## [TASK INSTRUCTIONS]
Leave the pictures in the listing below aside and reproduce exactly the lines starting with the one with "Task: Open the hamburger navigation menu" and going on through the one with "This screenshot has height=469, width=868.", both ends included.

## [INFORMATION]
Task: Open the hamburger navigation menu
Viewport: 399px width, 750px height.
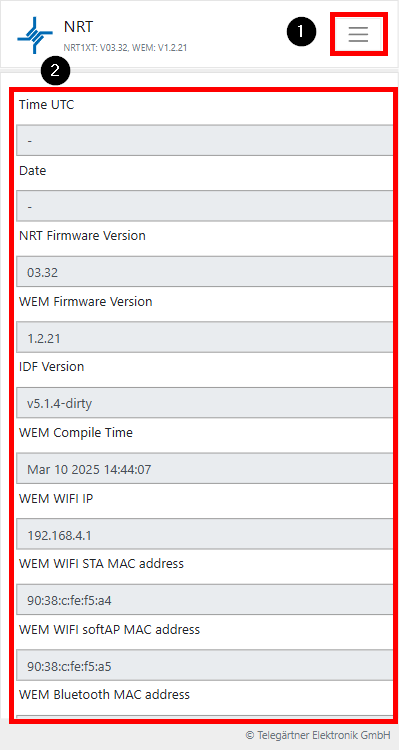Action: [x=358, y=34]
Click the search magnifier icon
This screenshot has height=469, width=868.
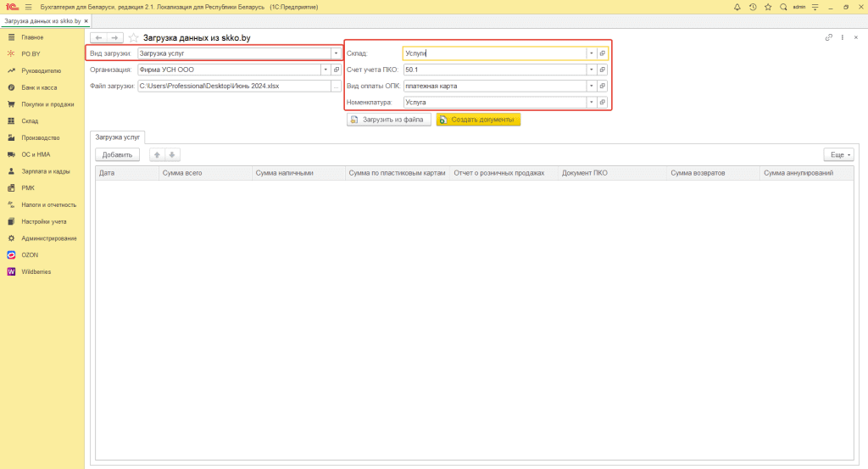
* * *
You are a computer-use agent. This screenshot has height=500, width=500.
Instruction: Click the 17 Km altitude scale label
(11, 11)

## [OUTPUT OF THE EXERCISE]
Task: Open the hamburger navigation menu
Viewport: 399px width, 750px height.
Action: [x=358, y=34]
Click the search magnifier icon
This screenshot has height=469, width=868.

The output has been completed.